Apenas hace falta recordar el historial de malos tratos que Marina Abramovic ha aplicado sobre su saludable corpachón de sesentona (aunque en absoluto lo aparente): cuchilladas, quemaduras, palizas propinadas por los espectadores, ingestas de medicamentos peligrosísimos, huelgas de hambre de hasta 12 días... «¿Saben? Cuando estoy en la cocina de mi casa picando ajo y me corto un dedo, lloro. Pero nunca en el escenario».

«Tampoco he abandonado nunca una performance», continúa la artista, «aunque a menudo me encuentro en medio de una intervención y me doy cuenta de que lo que estoy haciendo es muy malo, es una mierda. Es un mal trago, pero hay que seguir, acabar la actuación y aprender porque de los malos trabajos es de los que se aprende, aunque a veces me enfurezca. De hecho, me gustan los artistas irregulares, los que dan bandazos».

Cada pocos minutos, Abramovic vuelve a mostrar la devoción de enamorada que sigue sintiendo por su género, por la performance. «Yo iba a una escuela de arte en Belgrado, pintaba, experimentaba con los sonidos... Y un día me vi actuando ante el público.
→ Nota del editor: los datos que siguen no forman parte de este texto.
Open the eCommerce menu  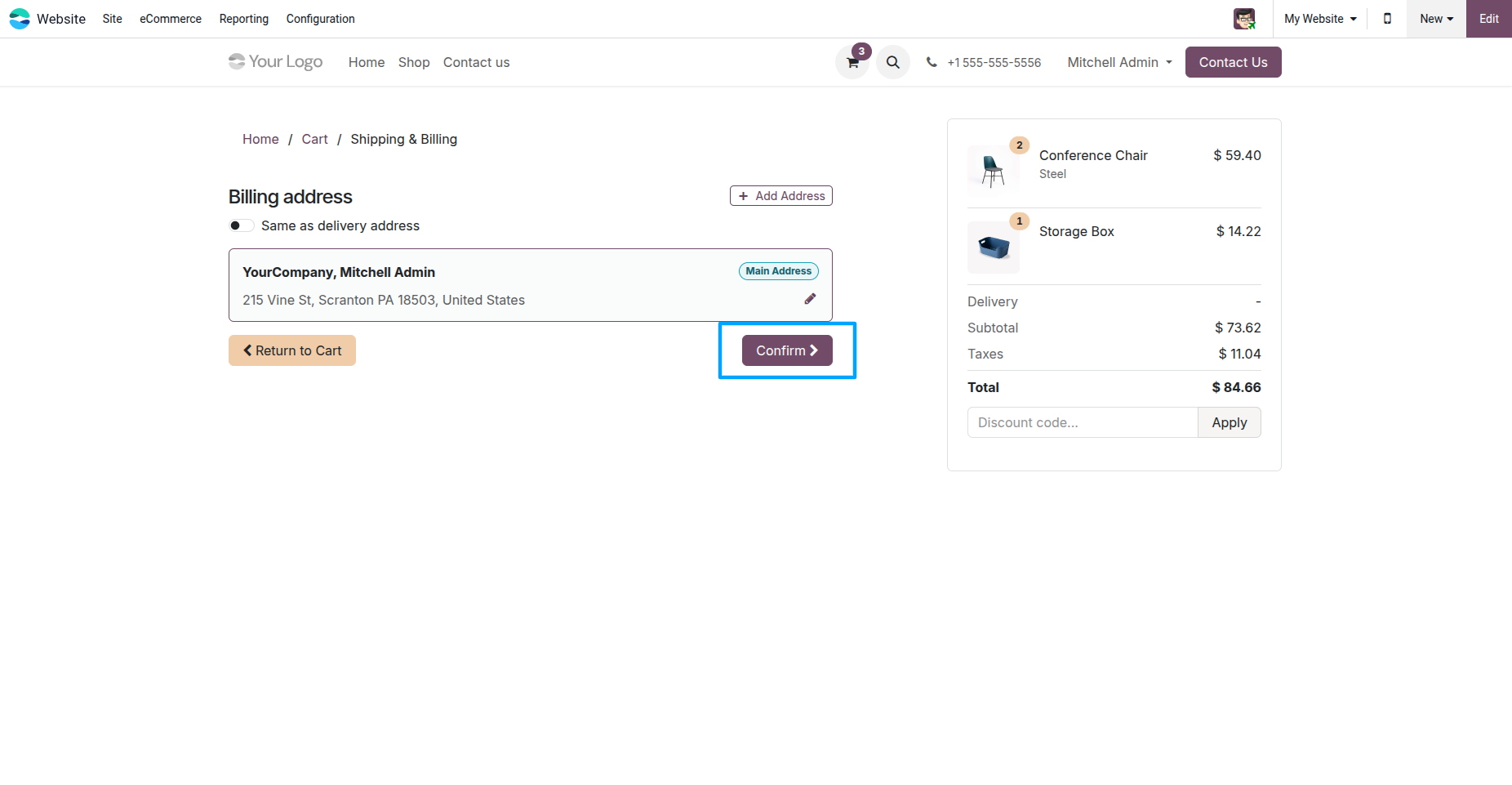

En mi primera performance descubrí toda esa energía que circula entre el artista y el público. Y fue tan fuerte que hoy, 35 años después, sigo haciendo lo mismo».

Eso sí: la artista no cree que su talento tenga un valor político. «No, no creo que el arte sirva para cambiar el mundo. El mundo lo tienen que cambiar los individuos. Aunque, bien pensado, podemos cambiar algunas opiniones».